Below are records; count the lines among them that include the string "arrows", and state only the number.
-- Records supplied follows --
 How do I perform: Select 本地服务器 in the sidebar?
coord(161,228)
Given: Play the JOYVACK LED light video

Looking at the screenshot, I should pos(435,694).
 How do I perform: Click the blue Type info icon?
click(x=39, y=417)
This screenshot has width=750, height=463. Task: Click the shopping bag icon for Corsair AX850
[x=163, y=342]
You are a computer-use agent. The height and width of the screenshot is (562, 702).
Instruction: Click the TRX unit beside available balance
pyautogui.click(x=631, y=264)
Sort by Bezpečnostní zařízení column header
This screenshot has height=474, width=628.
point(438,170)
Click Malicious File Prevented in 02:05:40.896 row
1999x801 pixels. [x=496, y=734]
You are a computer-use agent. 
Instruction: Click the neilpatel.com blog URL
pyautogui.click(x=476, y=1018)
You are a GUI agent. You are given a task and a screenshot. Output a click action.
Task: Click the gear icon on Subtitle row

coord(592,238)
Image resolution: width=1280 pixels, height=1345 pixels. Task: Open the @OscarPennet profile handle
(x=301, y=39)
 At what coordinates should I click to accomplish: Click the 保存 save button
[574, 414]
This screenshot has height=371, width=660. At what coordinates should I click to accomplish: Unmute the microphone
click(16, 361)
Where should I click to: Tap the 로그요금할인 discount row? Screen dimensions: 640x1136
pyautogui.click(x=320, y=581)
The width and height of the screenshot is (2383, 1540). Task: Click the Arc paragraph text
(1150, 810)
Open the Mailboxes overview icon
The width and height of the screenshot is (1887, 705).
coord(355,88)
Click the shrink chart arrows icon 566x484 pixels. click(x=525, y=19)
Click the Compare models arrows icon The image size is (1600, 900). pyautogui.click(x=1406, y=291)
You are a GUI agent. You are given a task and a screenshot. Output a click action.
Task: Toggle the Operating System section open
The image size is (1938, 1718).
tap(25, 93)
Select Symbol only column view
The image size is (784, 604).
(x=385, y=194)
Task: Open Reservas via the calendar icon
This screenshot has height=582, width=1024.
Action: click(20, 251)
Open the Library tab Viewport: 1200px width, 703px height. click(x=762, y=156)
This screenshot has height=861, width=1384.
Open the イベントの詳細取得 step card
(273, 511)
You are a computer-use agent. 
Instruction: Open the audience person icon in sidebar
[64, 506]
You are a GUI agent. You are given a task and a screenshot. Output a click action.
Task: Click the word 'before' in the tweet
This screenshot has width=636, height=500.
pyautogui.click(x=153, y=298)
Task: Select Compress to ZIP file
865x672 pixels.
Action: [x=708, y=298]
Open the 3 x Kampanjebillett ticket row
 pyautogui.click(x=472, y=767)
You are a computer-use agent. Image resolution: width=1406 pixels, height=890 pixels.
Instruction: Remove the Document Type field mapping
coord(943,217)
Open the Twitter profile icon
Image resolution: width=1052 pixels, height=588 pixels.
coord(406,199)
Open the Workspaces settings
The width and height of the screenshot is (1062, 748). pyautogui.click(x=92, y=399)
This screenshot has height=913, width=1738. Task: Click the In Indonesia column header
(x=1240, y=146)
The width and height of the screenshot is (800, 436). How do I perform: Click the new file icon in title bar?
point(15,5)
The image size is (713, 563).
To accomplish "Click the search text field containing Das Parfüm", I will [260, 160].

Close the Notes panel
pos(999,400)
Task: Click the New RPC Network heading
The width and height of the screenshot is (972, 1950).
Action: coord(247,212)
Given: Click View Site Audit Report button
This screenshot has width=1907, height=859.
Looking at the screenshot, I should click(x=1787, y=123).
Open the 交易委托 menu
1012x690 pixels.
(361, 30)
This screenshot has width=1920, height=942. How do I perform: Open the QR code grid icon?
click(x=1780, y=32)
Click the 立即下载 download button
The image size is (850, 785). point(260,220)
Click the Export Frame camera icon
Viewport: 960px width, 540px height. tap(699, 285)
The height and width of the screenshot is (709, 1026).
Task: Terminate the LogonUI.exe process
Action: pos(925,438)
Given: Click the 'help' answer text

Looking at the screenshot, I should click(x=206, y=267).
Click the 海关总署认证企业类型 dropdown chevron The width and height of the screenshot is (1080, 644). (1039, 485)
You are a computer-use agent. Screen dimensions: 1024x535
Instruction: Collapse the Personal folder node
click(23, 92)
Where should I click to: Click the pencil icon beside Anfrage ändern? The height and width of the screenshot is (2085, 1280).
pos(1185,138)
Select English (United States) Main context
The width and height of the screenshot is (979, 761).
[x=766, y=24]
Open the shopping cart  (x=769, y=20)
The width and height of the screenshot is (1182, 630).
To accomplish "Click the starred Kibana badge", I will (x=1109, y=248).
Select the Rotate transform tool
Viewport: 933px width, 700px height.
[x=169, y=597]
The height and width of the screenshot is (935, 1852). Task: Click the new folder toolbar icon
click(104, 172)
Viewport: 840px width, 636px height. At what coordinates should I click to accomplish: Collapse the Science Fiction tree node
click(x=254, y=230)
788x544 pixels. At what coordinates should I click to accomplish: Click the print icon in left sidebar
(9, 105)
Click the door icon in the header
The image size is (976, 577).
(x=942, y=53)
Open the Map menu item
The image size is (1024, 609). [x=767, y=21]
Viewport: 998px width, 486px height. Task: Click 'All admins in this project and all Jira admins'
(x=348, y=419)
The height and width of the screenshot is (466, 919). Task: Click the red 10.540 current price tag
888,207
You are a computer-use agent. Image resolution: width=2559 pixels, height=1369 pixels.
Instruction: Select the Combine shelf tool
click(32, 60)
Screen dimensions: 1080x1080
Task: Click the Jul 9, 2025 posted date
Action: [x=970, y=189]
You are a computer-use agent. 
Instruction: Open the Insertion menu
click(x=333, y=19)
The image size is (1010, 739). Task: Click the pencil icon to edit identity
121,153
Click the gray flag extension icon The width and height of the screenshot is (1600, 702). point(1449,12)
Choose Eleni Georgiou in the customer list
-- Records supplied concluded --
» **Written answer**
2